TO DO ::
**1.** In the iCET passage, shorten the paragraph beginning "Since the launch of iCET" and keep its main facts.
**2.** Carry on the iCET passage from its final sentence.

SUPPLIED TEXT ::
====

Source: ORF Research

Since the launch of iCET, two iterations of the India-US iCET have been convened (in January 2023 and June 2024), co-chaired by India’s NSA Ajit Doval and US NSA Jake Sullivan.

Towards a clear mandate for an enhanced scope of India-US tech partnership, the first iCET identified specific areas of mutual interest in line with respective strengths, including:

  • Strengthening links between Indian and American innovation ecosystems
  • Developing defence innovation and technology cooperation
  • Building resilient semiconductor supply chains
  • Strengthening cooperation on space
  • Fostering partnerships on STEM talent
  • Exploring cooperation on next-gen telecommunications

The second iCET resulted in the addition of three key domains:

  • Combining capabilities in biotechnology and biomanufacturing
  • Building a clean energy and a critical minerals partnership
  • Pursuing quantum, AI, and high-performance computing collaboration

This clear enunciation of emergent priority areas and greater institutionalisation has stemmed from a newfound push for advancing bilateral tech partnership beyond the realm of the defence sector.

====

RECORDED DATA ::
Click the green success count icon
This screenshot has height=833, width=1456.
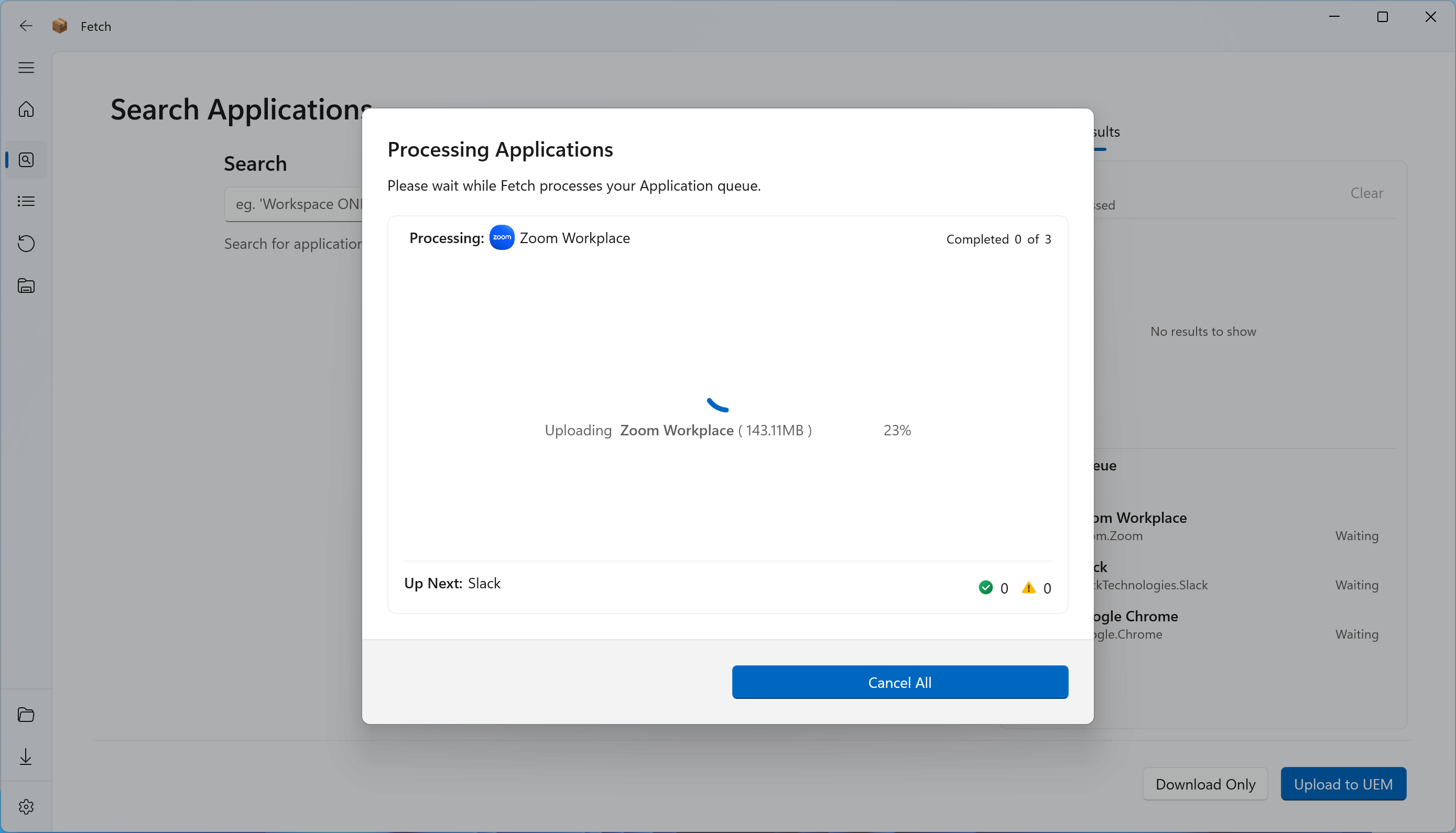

====

EXPECTED RESULTS ::
**1.** Two India-US iCET meetings have been held since its launch, in January 2023 and June 2024. India's NSA Ajit Doval and US NSA Jake Sullivan co-chaired them.

**2.**
The Way Forward: Overcoming the “Hesitations of History”

In 2016, while addressing a joint session of the US Congress, PM Modi stated that India and the US are overcoming “hesitations of history” and presented his vision for strengthening India-US economic and defence relations.[67] Such a vision is also relevant for the India-US tech partnership. In recent years, bilateral tech cooperation has seen an unparalleled elevation, both in form and function, building on the precedents set during the Trump administration and greater institutionalisation in the Biden years. It is imperative that India and the US sustain this momentum by following through on developments that would help both nations look beyond the missteps of the past.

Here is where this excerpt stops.